The National Treasury Employees’ Union pushed back against the Consumer Financial Protection Bureau’s most recent workforce reduction plan Friday, calling the request for a 45-day window of consideration unnecessary.
“This Court should reject the defendants’ request to impose an artificial deadline,” the NTEU wrote Friday to the D.C. Circuit Court of Appeals. “Their own actions … demonstrate that this is not an emergency warranting this Court’s extraordinary relief.”
The NTEU noted that the CFPB’s latest workforce reduction plan, which it shared with the appeals court March 31, comes more than a year after a district judge issued a preliminary injunction preventing the bureau from enacting job cuts.
“There is no reason to force the plaintiffs or the district court, which has moved expeditiously throughout the litigation, into emergency proceedings, when there is no emergency,” the NTEU wrote Friday.
The CFPB argued, when it floated the plan, that a reduction in force would be necessary by the fourth quarter of 2026 unless there is a revised staffing plan.
The NTEU acknowledged Friday that the CFPB was right to seek the district court’s opinion first. The workers’ union, however, blasted the bureau for “seek[ing] to circumvent” that court by “styling their request as a ‘motion to modify’” the appeals court’s order in the case.
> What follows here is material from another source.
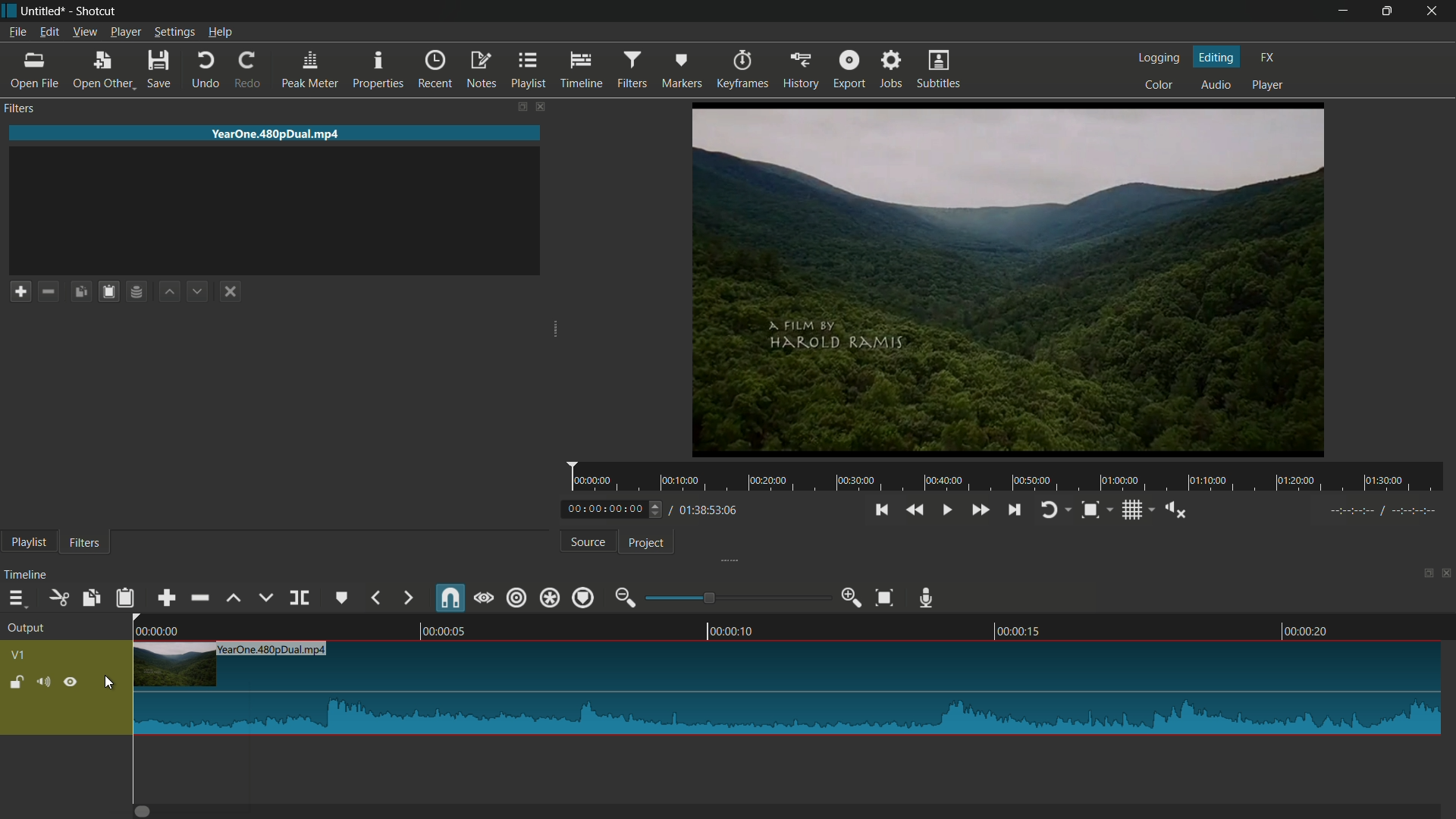  I want to click on change layout, so click(521, 106).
“However the motion is titled, it seeks relief that the defendants have not yet sought in the district court,” the NTEU wrote. “Even if the defendants’ request were properly before this Court, it should be denied. The defendants have not even tried to satisfy the requirements to stay the preliminary injunction.”
The CFPB’s court battle continues as another long-running facet of the bureau’s right-sizing plan came to light last week.
The Office of the Comptroller of the Currency terminated the lease for the CFPB’s Washington headquarters and transferred the property to the General Services Administration, according to records obtained by Reuters through the Freedom of Information Act and first reported Wednesday.
The transfer occurred in February, roughly a year after the CFPB first sought to end the lease.
Comptroller of the Currency Jonathan Gould said there were "costs and risks" associated with managing the property, and that being the CFPB's landlord "does not advance the OCC’s mission,” according to a Feb. 12 letter to the GSA seen by Reuters.
The lease termination comes six years early. The original 20-year lease required the CFPB to pay roughly $11.4 million in rent to the OCC for 2012, with the amount increasing by 2% each year. The February transfer came at no cost, but it was unclear whether the CFPB would pay rent to the GSA.